Responsabilité civile, droit et biens matériels

Des intempéries et leurs conséquences

Quand l’eau entre à flots dans une halle d’usine

De fortes pluies ont inondé les ateliers de la société FAES AG. L’arrêt de la production était préprogrammé, une interruption d’exploitation inévitable. Que faire? «Vous êtes le mieux placés pour le savoir; nous vous soutiendrons là où nous le pouvons», a indiqué la Bâloise. Et elle a donné l’argent pour que le constructeur de machines puisse reprendre son activité.

Peu après minuit, il s’est mis à pleuvoir des cordes. Alors que l’eau envahissait les rues de Wollerau, des torrents en crue et des coulées de boue ont dévalé les pentes. Les caves et les garages souterrains ont été envahis par les eaux. Dehors, en bottes de caoutchouc, Matthias Weibel, alerté par les pompiers, voyait l’eau s’engouffrer au rez-de-chaussée de la société FAES AG. Le garage souterrain à deux étages ainsi que l’entrepôt et les installations électriques de la cave étaient déjà inondés. Matthias Weibel, responsable financier, a tout de suite compris que la production allait être stoppée.

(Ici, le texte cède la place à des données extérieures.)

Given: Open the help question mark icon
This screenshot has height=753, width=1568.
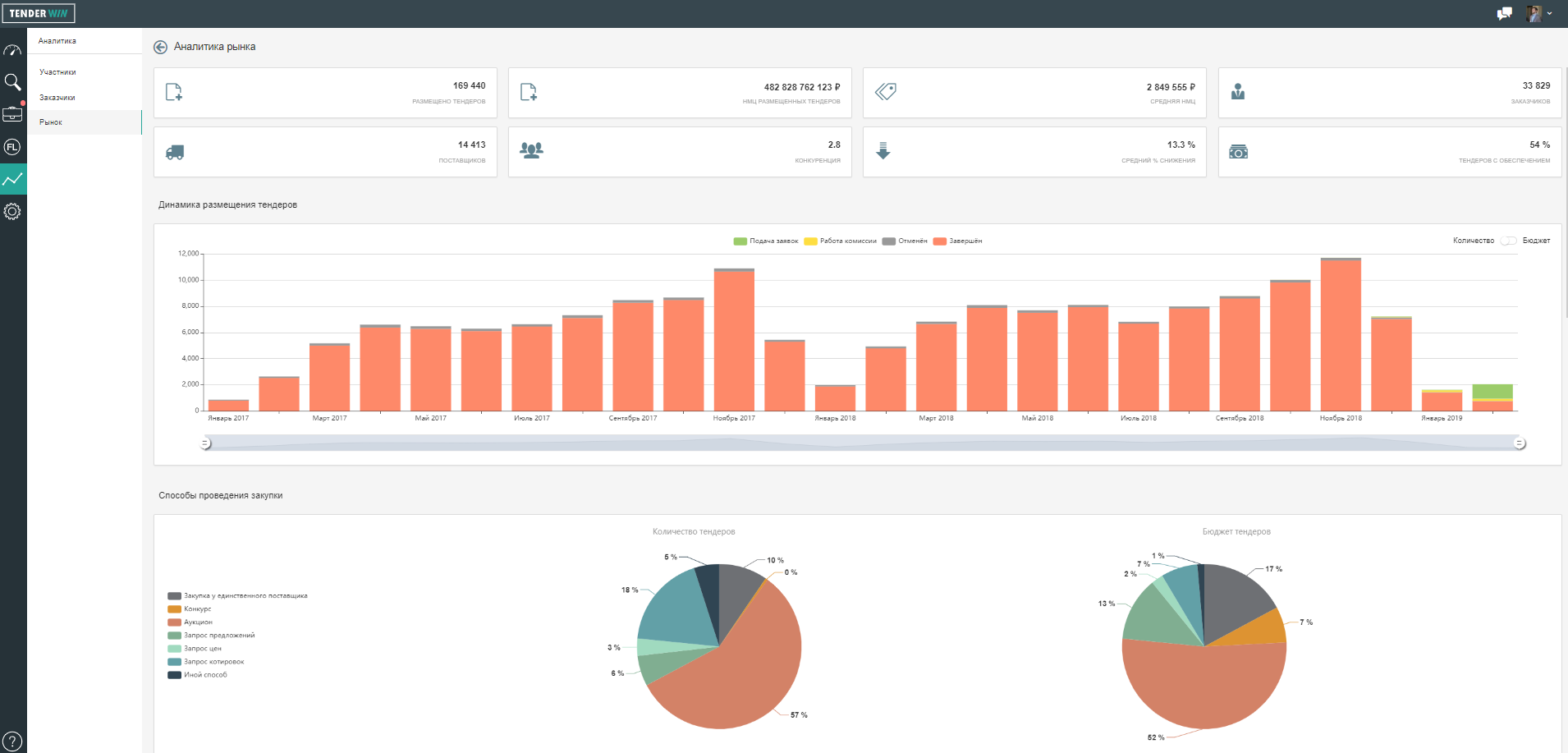Looking at the screenshot, I should [x=12, y=742].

Interruption d’exploitation et coûts subséquents
FAES développe ses propres machines qui découpent et enroulent des pellicules et des films ultrasensibles. L’expérience de longue date garantit aux clients une productivité maximale dans le conditionnement de leurs matériaux – c’est pourquoi ces machines sont demandées dans le monde entier. «Nous ne pouvons pas nous permettre une interruption d’exploitation», explique Weibel. Si FAES ne livre pas dans les délais, elle est menacée de peines conventionnelles, «et cela coûtera alors vraiment cher».  

Dégâts d’eau ou dommages dus à des événements naturels: la Bâloise Assurances apporte aussitôt son aide
Le lendemain de ces intempéries, Matthias Weibel s’est rendu compte que certaines activités de production pouvaient certes se poursuivre, mais que le montage des machines était complètement à l’arrêt. Ainsi, il a tout de suite appelé la Bâloise, qui assure la FAES contre l’interruption d’exploitation. Reconnaissant, Matthias Weibel explique: «La Bâloise a tout de suite compris la gravité de la situation et elle a réagi avec rapidité et simplicité.» Concrètement, des groupes électrogènes de secours ont été mis en place pour que la production ne s’effondre pas complètement. De plus, des compresseurs d’air comprimé ont été loués pour permettre à l’exploitation de ne pas être paralysée et des conteneurs ont été installés pour évacuer la marchandise souillée par la boue. «La Bâloise a dit à juste titre: allez de l’avant, vous êtes le mieux placés pour savoir ce dont vous avez besoin.»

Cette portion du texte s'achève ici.